3. A new Section 8 shall be added to the Agreement which provides as
follows:
8. RESTRICTIVE COVENANT. In consideration of the wage and
benefit continuation provisions of this Agreement, Executive
specifically agrees that except with the prior written consent of the
Company, during the term of his employment with the Company and for a
period of one (1) year thereafter, he will not render services in any
manner or capacity (e.g., as an employee, independent contractor,
advisor, consultant, principal, agent, partner, officer, director,
stockholder, or otherwise) to any person or organization which is
engaged in or about to become engaged in the production, marketing, or
sale of refined sugar.
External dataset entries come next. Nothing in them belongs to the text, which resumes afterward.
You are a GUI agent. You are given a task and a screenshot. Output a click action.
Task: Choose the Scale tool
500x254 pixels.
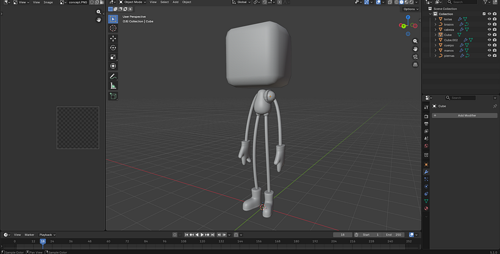point(113,57)
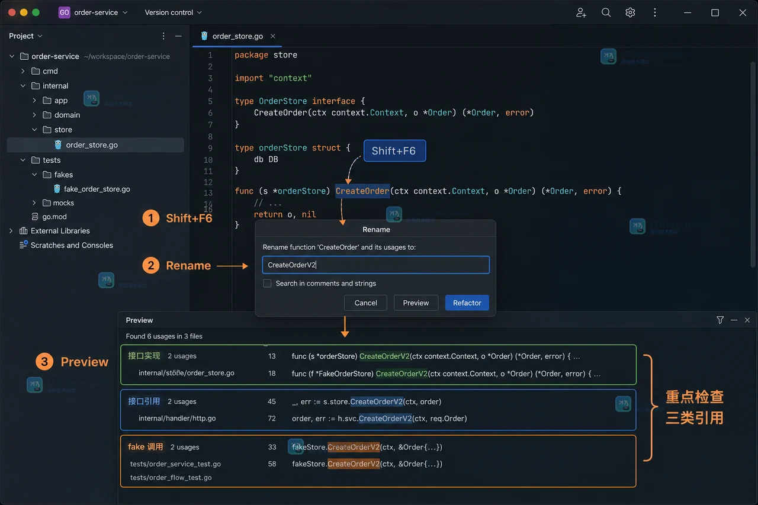This screenshot has width=758, height=505.
Task: Click the Refactor button
Action: point(467,303)
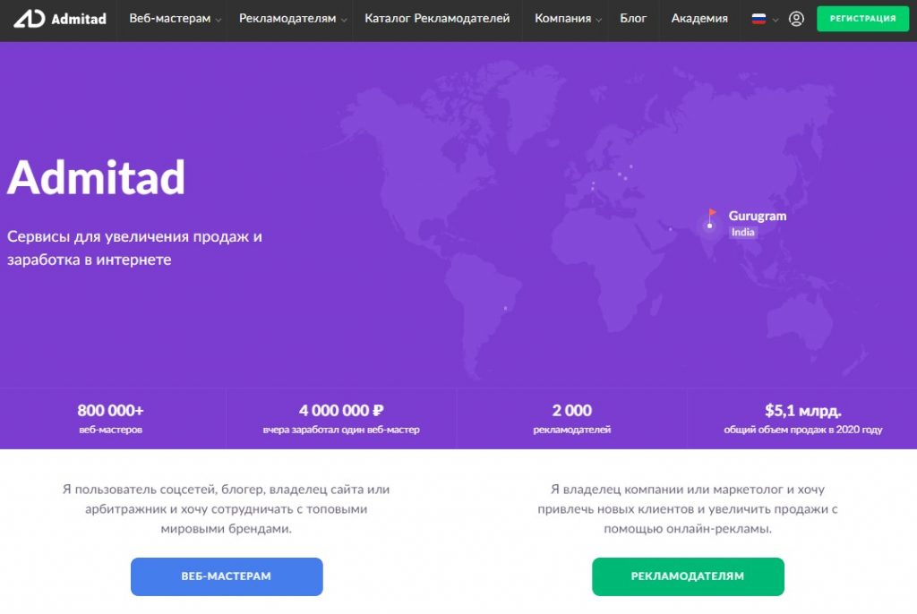
Task: Open Каталог Рекламодателей menu item
Action: [x=437, y=19]
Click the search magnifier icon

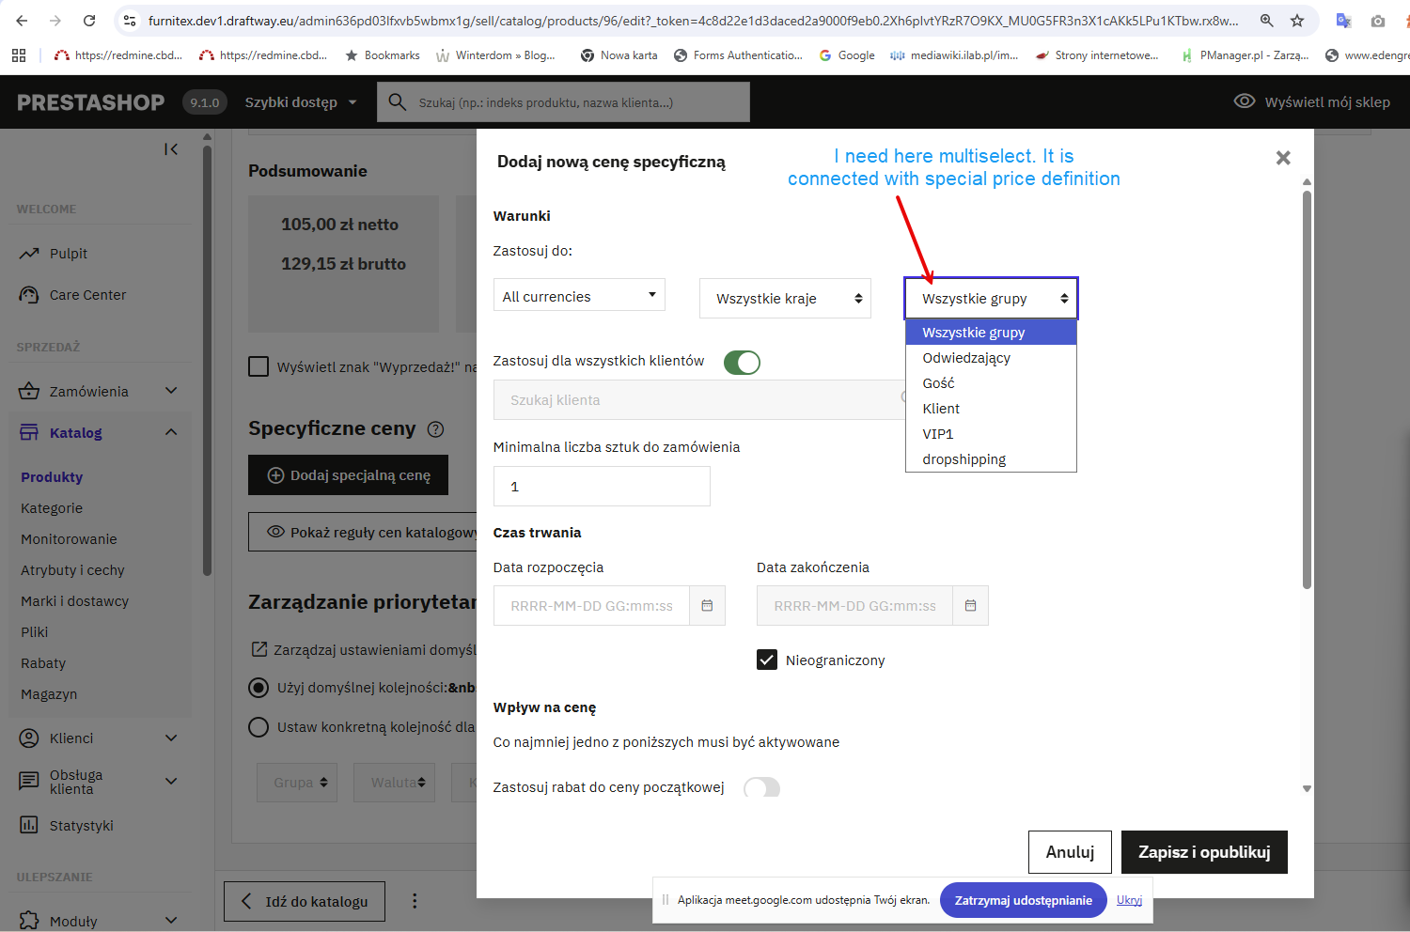[x=398, y=101]
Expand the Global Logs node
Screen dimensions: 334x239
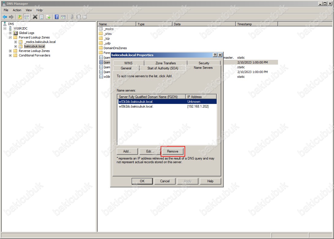[10, 33]
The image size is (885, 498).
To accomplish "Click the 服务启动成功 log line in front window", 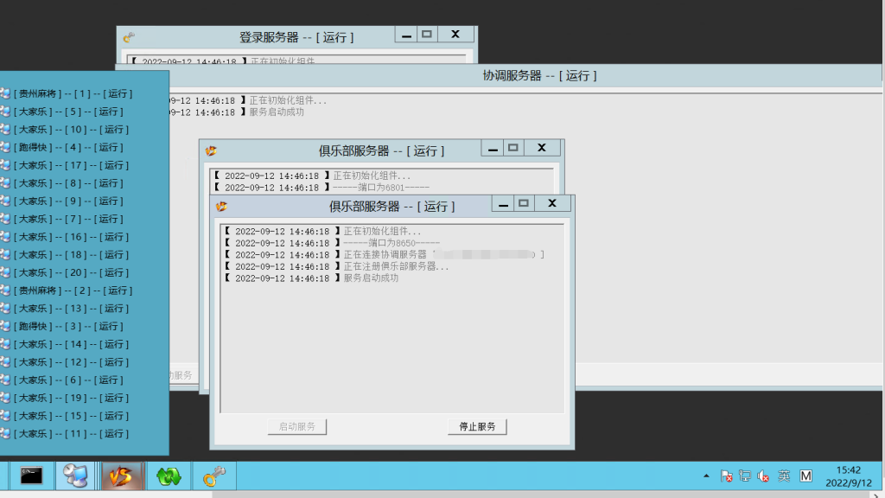I will pos(372,278).

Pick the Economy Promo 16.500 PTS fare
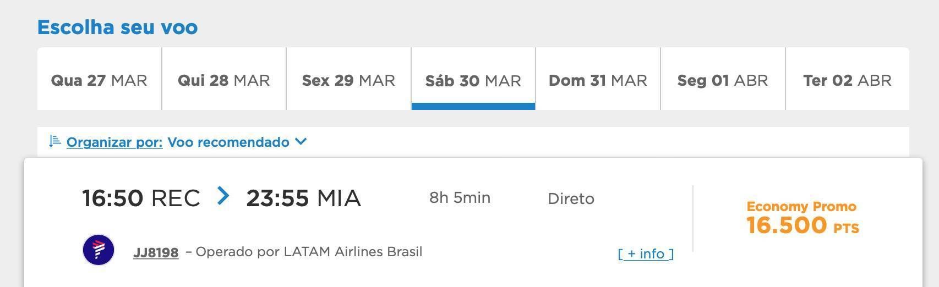(802, 218)
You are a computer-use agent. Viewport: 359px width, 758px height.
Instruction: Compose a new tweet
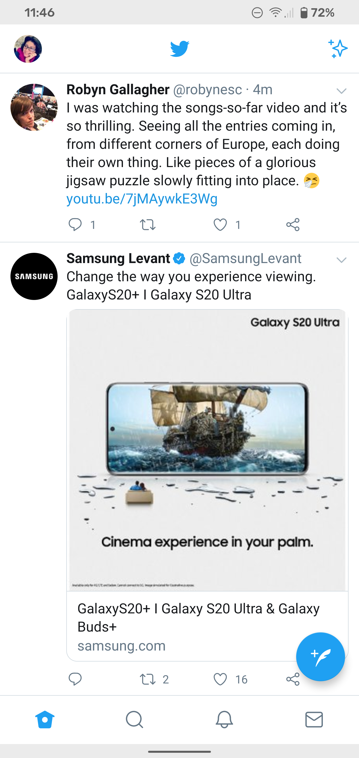(x=320, y=656)
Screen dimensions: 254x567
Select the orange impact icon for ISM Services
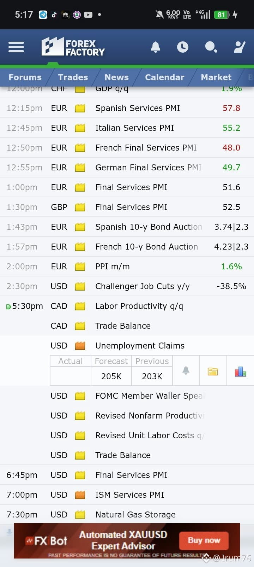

In light of the unique
2
knowledge of Executive with respect to the business of the Company,
Executive hereby acknowledges and agrees that the restrictive
covenant contained herein is reasonable in duration and scope, and
necessary to protect the legitimate business interests of the
Company. The parties agree that if any provision of this Section 8
is held to be unlawful or unenforceable in any respect, such
illegality or unenforceability shall not affect any other provision
of this Agreement. In the event terms of this restrictive covenant
is determined by a Court of competent jurisdiction to be unreasonable
or overly broad, the parties hereby authorize and request the Court
to apply the "blue pencil doctrine" to modify the unreasonable or
overly broad covenant to make it valid and enforceable against
Executive.
4. Except as otherwise specifically provided in this Amendment, all
other terms and conditions of the Agreement shall remain in full force
and effect.
IN WITNESS WHEREOF, this Amendment has been executed by the Company and
Executive as of the date first above written.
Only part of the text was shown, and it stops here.